A decisão decorre das apurações da Operação Fames-19, deflagrada pelo Ministério Público Federal e pela Polícia Federal, que identificou indícios de fraudes em licitações e pagamentos irregulares estimados entre R$ 70 milhões e R$ 97 milhões. Os contratos envolviam a aquisição de cestas básicas e carne de frango entre 2020 e 2021.

A defesa do ex-governador já havia apresentado dois pedidos de habeas corpus ao Supremo, ambos negados pelo ministro Luís Roberto Barroso. O novo recurso, apresentado na última semana, questiona justamente a negativa anterior e tenta levar o tema à apreciação da 2ª Turma do STF.

Perfil político e capital eleitoral

Natural de Porto Nacional, Wanderlei Barbosa iniciou a carreira como vereador e deputado estadual antes de se tornar vice-governador e, posteriormente, assumir o governo após o afastamento de Mauro Carlesse. Foi eleito governador em 2022, ainda pelo Republicanos, com 58,20% dos votos válidos (449.299 votos), segundo dados oficiais do TSE.

Durante seu mandato, o Republicanos consolidou forte presença no estado, tornando-se a legenda com maior influência municipal: cerca de 40% das prefeituras tocantinenses estavam sob sua órbita, conforme levantamento do próprio partido (Republicanos 10).

Mesmo após o afastamento, Barbosa mantém apoio expressivo. Uma pesquisa do Instituto Paraná Pesquisas, realizada entre 9 e 13 de agosto de 2025, apontou que 79,7% dos tocantinenses aprovavam sua gestão, contra 15,9% de desaprovação.

Além do apoio popular, o ex-governador mantém influência através do filho, o deputado estadual Léo Barbosa, figura de destaque na Assembleia Legislativa e articulador político no interior.

Análise e cenários

Especialistas avaliam que a estratégia de Wanderlei tem chances limitadas de prosperar juridicamente. O jurista e analista político Luiz Armando Costa considera que o recurso ao STF é mais simbólico do que efetivo, uma tentativa de manter presença política mesmo fora do cargo. Segundo artigo publicado em seu site (LuizArmandoCosta.com.br), “a ausência de um plano B tem fragilizado o grupo, que ainda não definiu substituto com densidade eleitoral equivalente”.

Caso o STF rejeite o agravo, o governo de Laurez Moreira tende a se consolidar como eixo de estabilidade, enquanto as lideranças de Vicentinho Júnior e Dorinha Rezende ganham espaço no cenário estadual.

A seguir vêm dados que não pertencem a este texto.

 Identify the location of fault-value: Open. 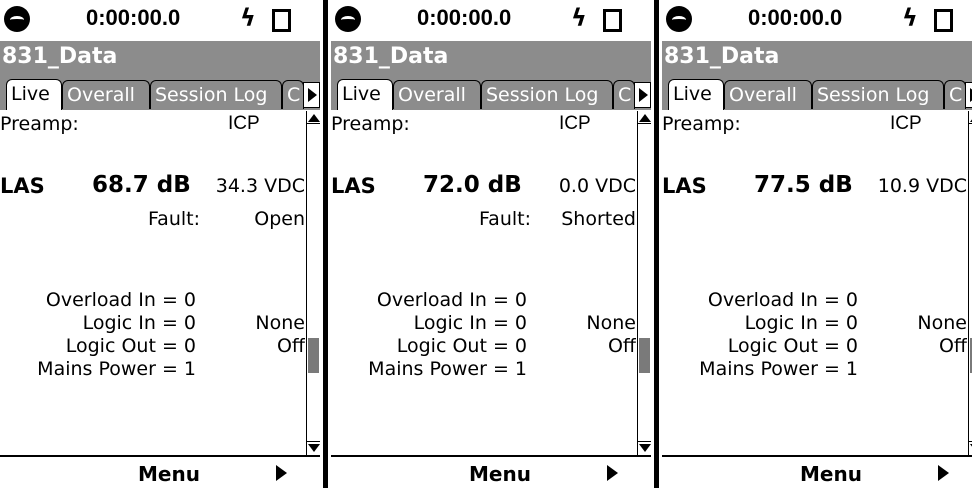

Nos bastidores, entretanto, a eventual volta de Wanderlei é vista como divisora de águas. Lideranças do Republicanos apostam que sua presença pode reorganizar alianças regionais e tensionar a base governista, principalmente no norte e centro do estado.

A nova ação no STF representa mais que uma disputa judicial: é uma tentativa de reposicionamento político num cenário de transição no Tocantins. Se obtiver êxito, Wanderlei Barbosa voltará a ocupar papel central nas articulações de 2026. Se falhar, o episódio reforçará o realinhamento de forças sob Laurez Moreira e consolidará uma nova geração de líderes regionais.